Published online May 26, 2020. doi: 10.12998/wjcc.v8.i10.1995
Peer-review started: February 3, 2020
First decision: March 5, 2020
Revised: April 3, 2020
Accepted: April 21, 2020
Article in press: April 21, 2020
Published online: May 26, 2020
Primary intestinal lymphangiectasia (PIL) is a rare congenital protein-losing enteropathy caused by dysplasia of the small intestinal lymphatics. The cause of the disease is unknown. Through a literature review, we found that PIL and tuberous sclerosis complex (TSC) have some common symptoms and molecular pathways.
Here, we present the case of a patient with a three-year history of primary intestinal lymphangiectasia. The patient most recently visited the hospital with abdominal distension and swelling of the left leg. His mother told us that she was diagnosed with TSC one year previously, which alerted us because the patient had multiple regions of pigmentation. To evaluate the condition of the child and make a definite diagnosis, multiple imaging examinations were performed, as was TSC gene analysis. The results met the diagnostic criteria for TSC. The patient was discharged after symptomatic treatment. Through a review of the literature, it can be seen that changes at the molecular gene level of TSC can lead to abnormal lymphatic vessels.
In summary, when patients with hypomelanotic macules or enamel hypoplasia are diagnosed with PIL, TSC gene screening may be important for further diagnosis.

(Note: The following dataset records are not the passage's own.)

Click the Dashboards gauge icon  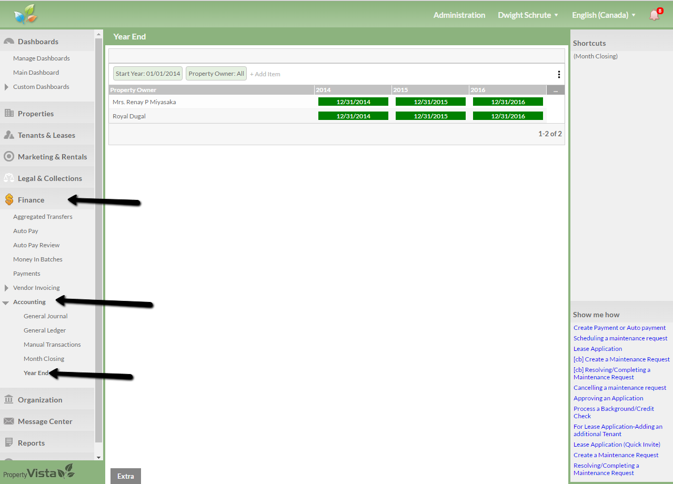click(9, 42)
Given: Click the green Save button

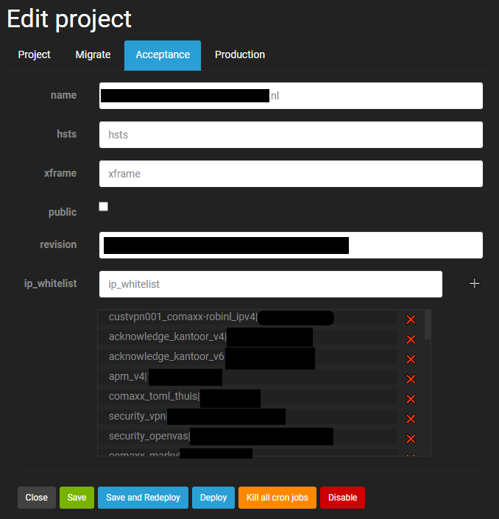Looking at the screenshot, I should [77, 498].
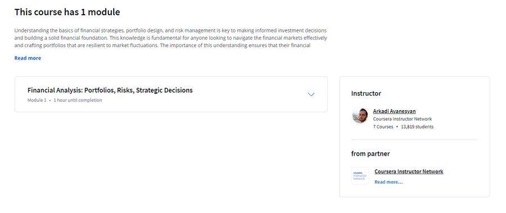Click the Coursera Instructor Network logo icon
Viewport: 506px width, 213px height.
point(360,176)
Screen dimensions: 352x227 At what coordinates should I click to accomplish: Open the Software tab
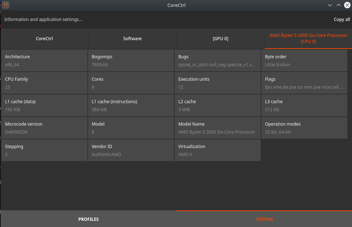pos(132,38)
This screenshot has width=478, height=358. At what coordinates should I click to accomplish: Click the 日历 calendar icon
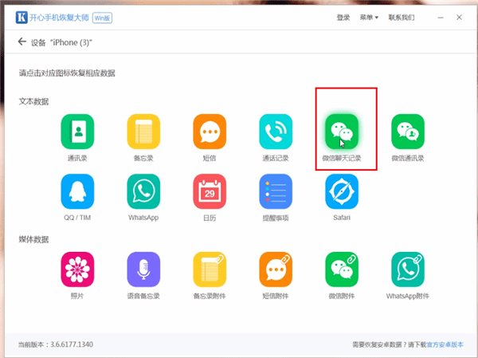(210, 191)
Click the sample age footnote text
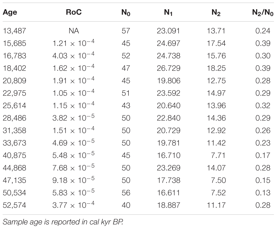The image size is (277, 229). (x=59, y=221)
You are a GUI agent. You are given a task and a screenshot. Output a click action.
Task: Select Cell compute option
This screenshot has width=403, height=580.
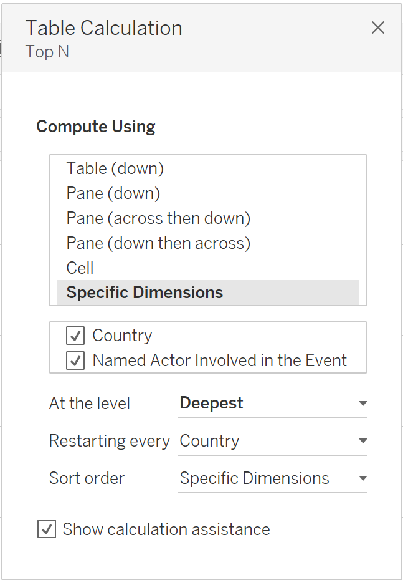coord(80,268)
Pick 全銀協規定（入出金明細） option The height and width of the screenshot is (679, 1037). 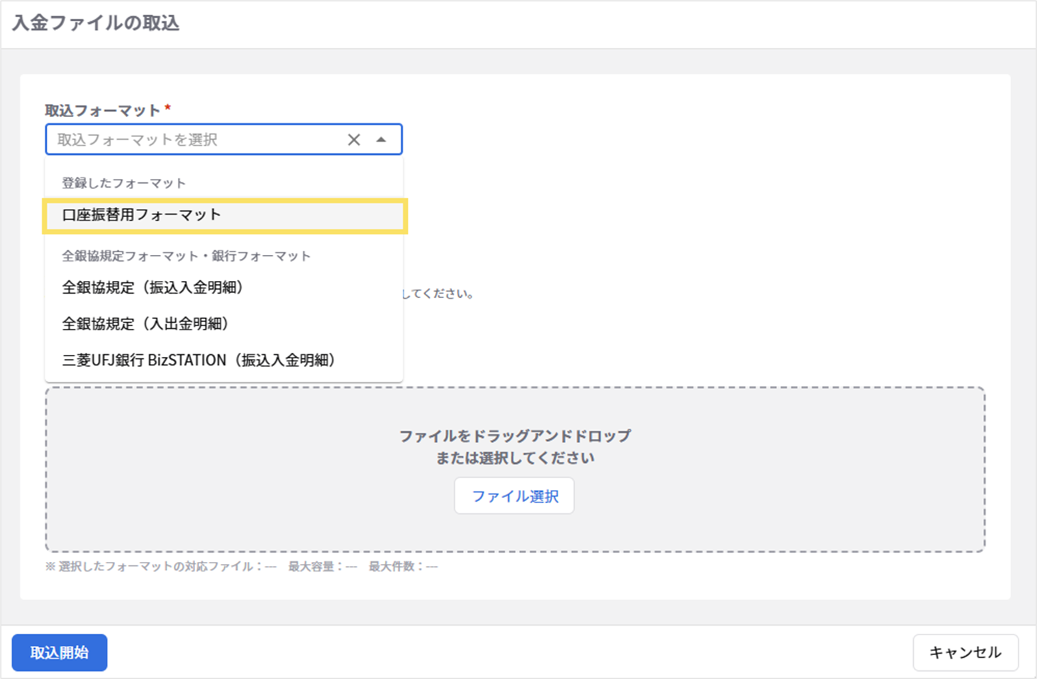[x=145, y=324]
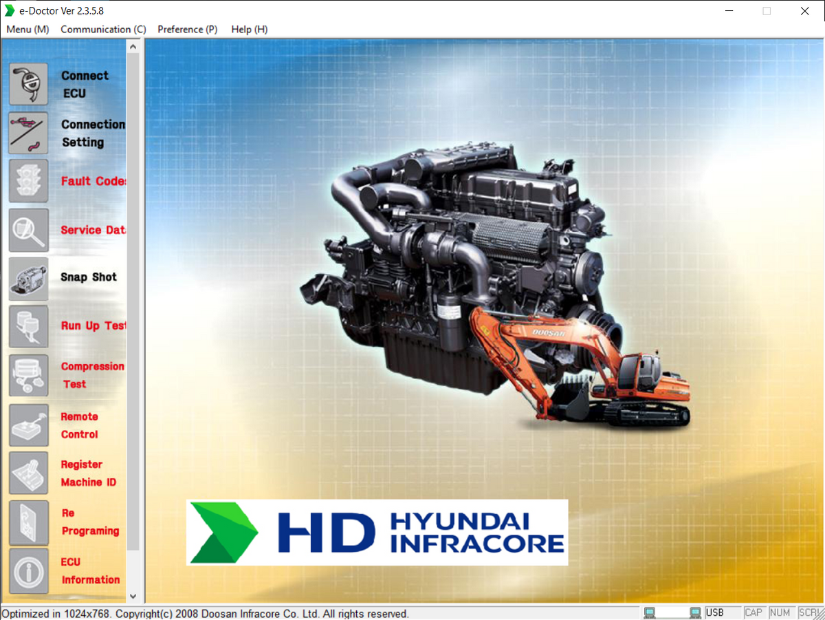Expand the Preference (P) menu
The width and height of the screenshot is (825, 620).
point(187,30)
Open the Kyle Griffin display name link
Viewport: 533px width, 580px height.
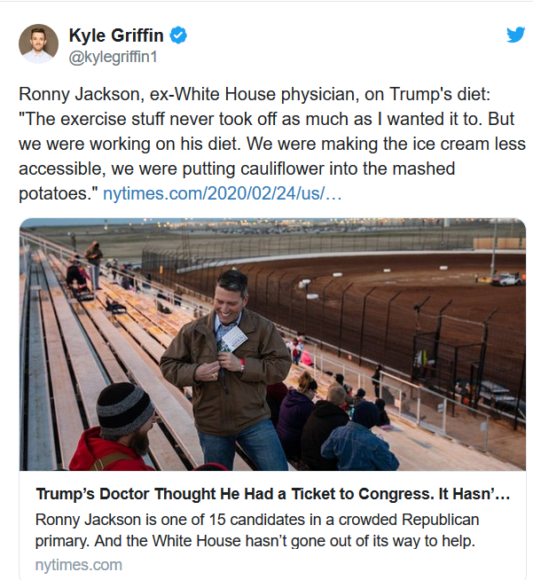[x=115, y=35]
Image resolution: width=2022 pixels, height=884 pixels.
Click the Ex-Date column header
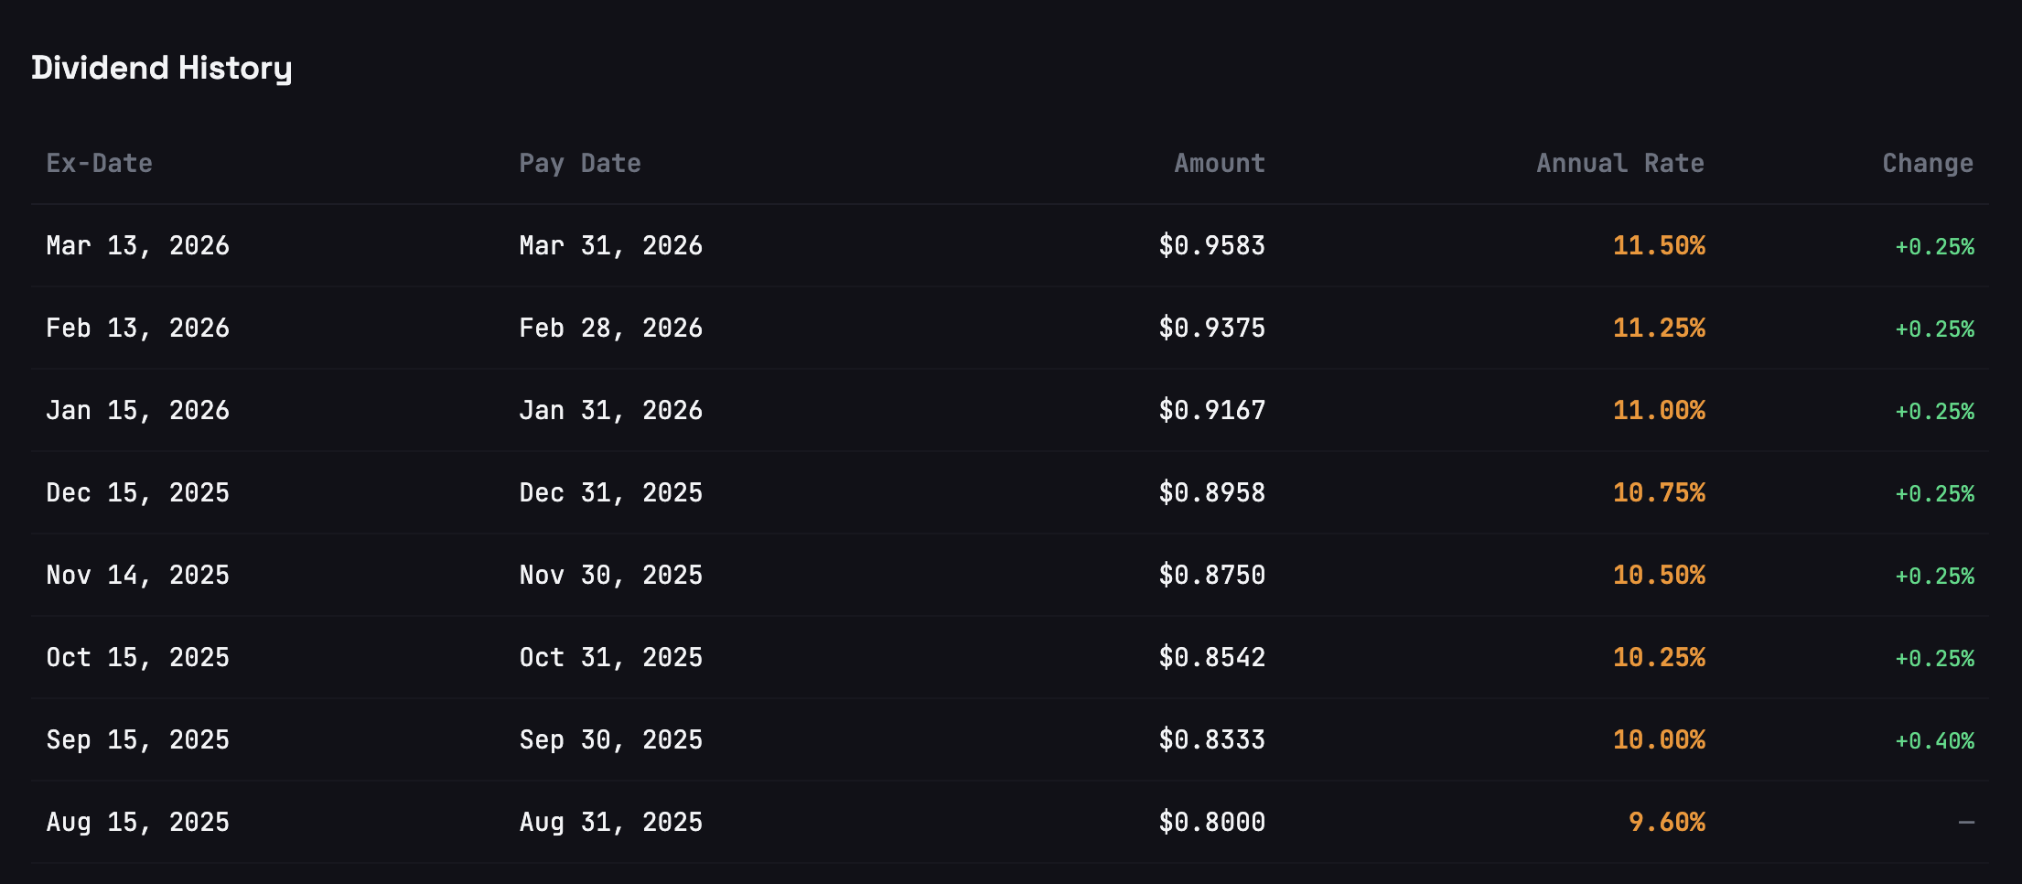(x=100, y=164)
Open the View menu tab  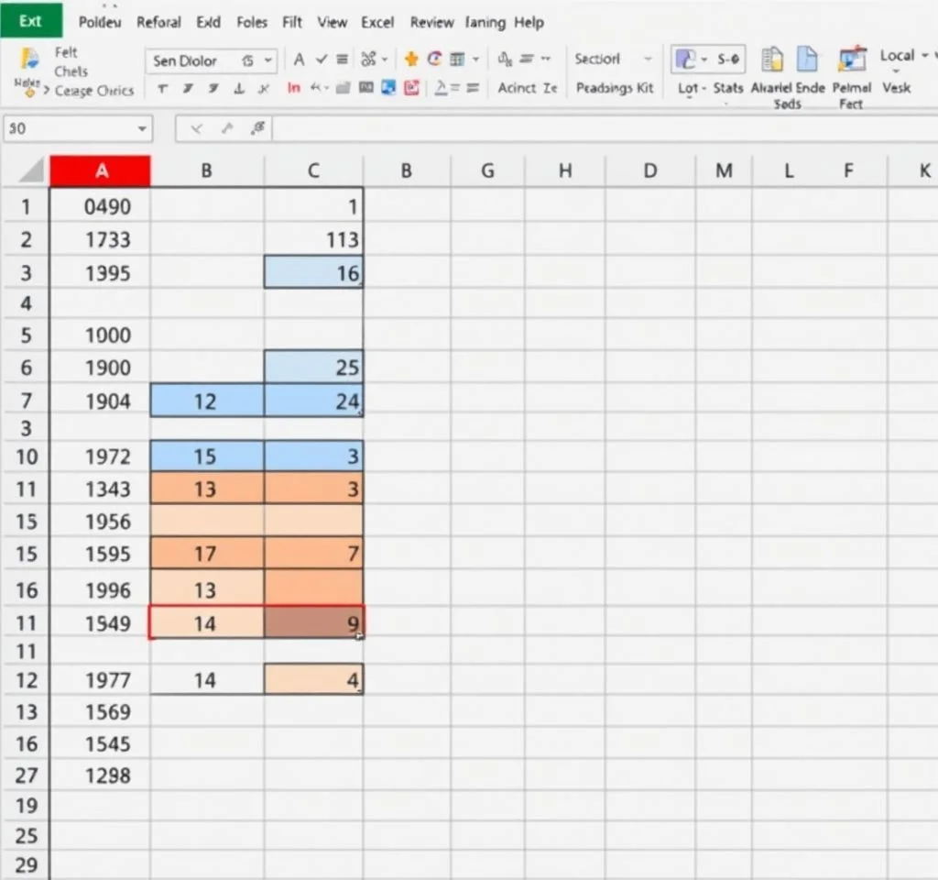point(332,22)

Core tip: We present the case of a patient with a history of primary intestinal lymphangiectasia (PIL). The patient was also diagnosed with tuberous sclerosis complex (TSC). Only two cases of PIL associated with TSC had been reported at the time of this writing, and this report presents the third case. It has been reported in previous cases that PIL patients can exhibit hypomelanotic macules or enamel hypoplasia, which are the clinical features of TSC. Through a review of the literature, it can be seen that changes at the molecular gene level of TSC can lead to lymphatic vessels abnormalities. These findings suggest that PIL may be a manifestation of TSC in some cases.